Predictions that the smart phone industry will continue to  experience boom throughout 2011 in Nigeria have led to rising concerns about imminent capacity crunch and possible network crash in some of the telecom operators in the country.
BusinessWorld Intelligence can reveal that two GSM networks that occupy the third and fourth positions in the Nigerian market in terms of subscriber acquisition and a leading CDMA network may be consumed by the upsurge due to their inability to cope with the demands of the high data-consumption devices in the short run. International Data Corporation (IDC), IT research firm, predicts the African smart phone market will expand by nearly 50 per cent in 2011, and these devices will account for almost one handset in five sold in the region. Nigeria alone is expected to consume about 17 per cent of this increase.
Furthermore, smartphones are said to be fast replacing the traditional mobile handset across all the segments of mobile users. Accenture said in its new survey that ownership of basic mobile phones dropped from 79 per cent in 2009, to 65 per cent in 2010. In the same period, ownership of smartphones quadrupled, from eight per cent to 32 per cent.

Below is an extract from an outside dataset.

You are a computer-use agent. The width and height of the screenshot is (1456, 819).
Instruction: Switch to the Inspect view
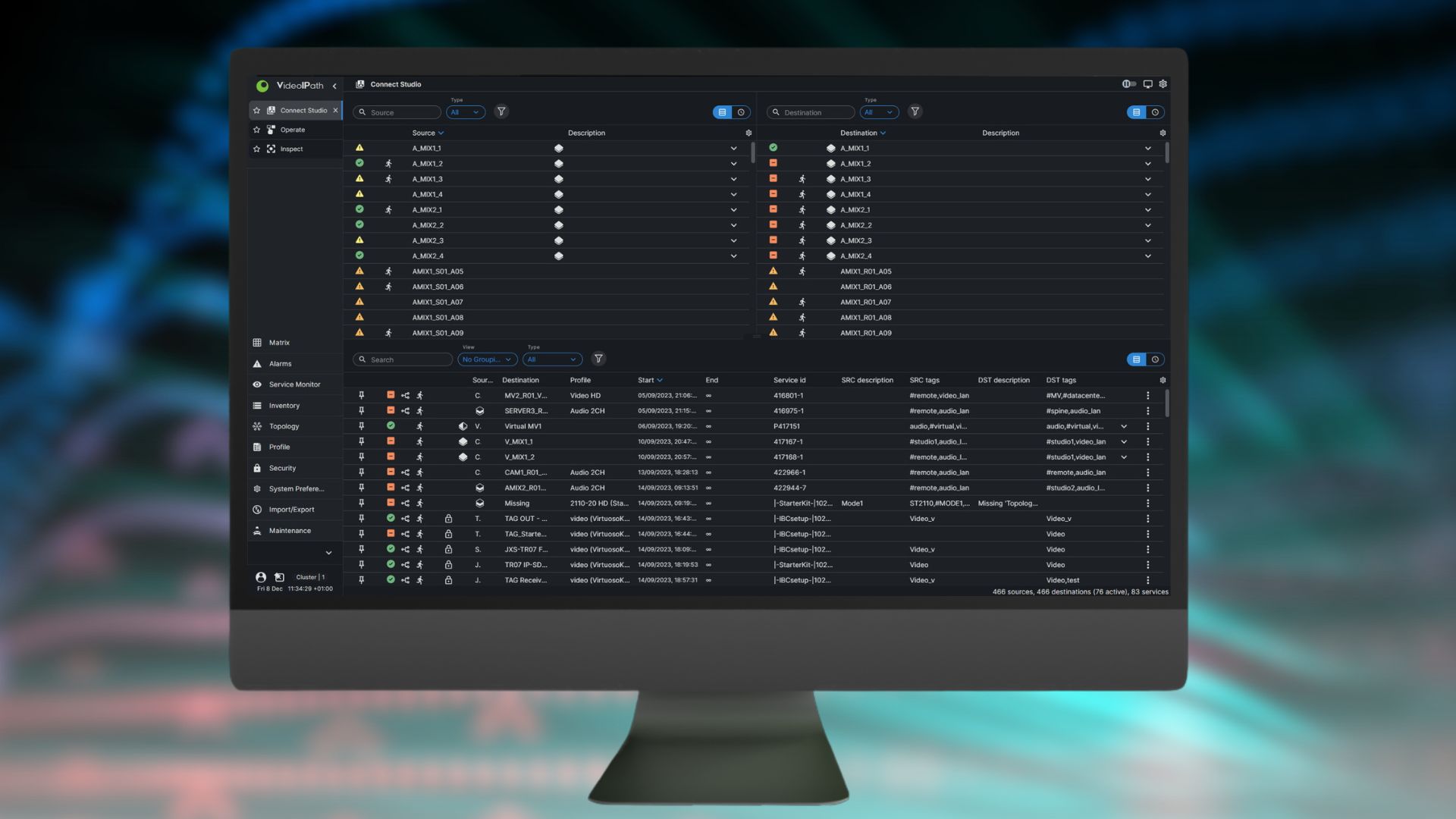pyautogui.click(x=291, y=149)
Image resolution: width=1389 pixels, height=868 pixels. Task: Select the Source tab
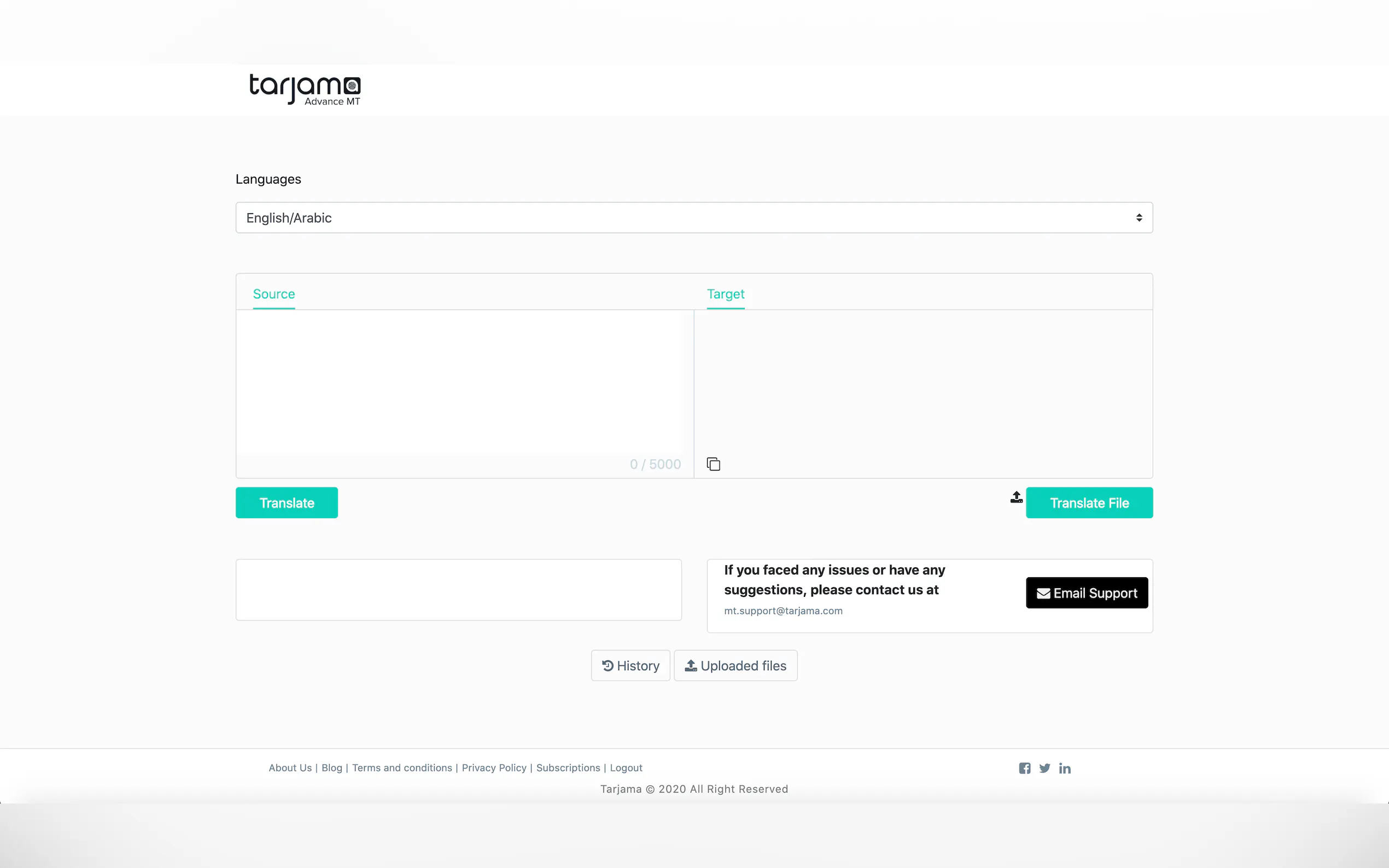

Investigations also reveal that in the next five years, smartphones will make up more than half the cellular market in Nigeria.
“This growth, combined with rising consumer expectation to be able to access ever more complex services on their mobile devices, means that demand for mobile data is higher than ever before,” a senior executive in MTN Nigeria confirmed and noted that the company is making adequate preparation to cope with the expected surge through frequent network capacity building.
Specifically, operators would need to start building out their networks with next-generation technologies, such as Long Term Evolution (LTE) and 4G connectivity, to address the situation. Nonetheless, even these steps may not be enough to cater for the billions of new data users expected to flood the market over the next five years.
Therefore, the industry must start to think about maximizing smartphone infrastructure and improving their efficiency in order to most effectively utilize existing capacity.
With a growing number of users consuming bandwidth-intensive mobile data services, such as web browsing, video/media streaming, social networking and other data-hungry applications, analysts are worried whether the cellular telecommunications industry is heading for a capacity crunch.
IDC particularly pointed out that with the number of smartphone users expected to surpass the one billion mark by 2013, cellular networks and mobile technologies are only going to come under further pressure from a growing subscriber base.
“This may result in an increased number of dropped calls, slow webpage-loading and applications which cannot pull down the required data, all of which combined will deliver a poor end-user experience and lead to frustrated, angry customers,” it said.
Only recently, Engineer Juwah, executive vice chairman of the Nigerian Communications Commission, said the regulator is prepared more than ever before to deal with any operator whose quality of service is below the standard set by the commission.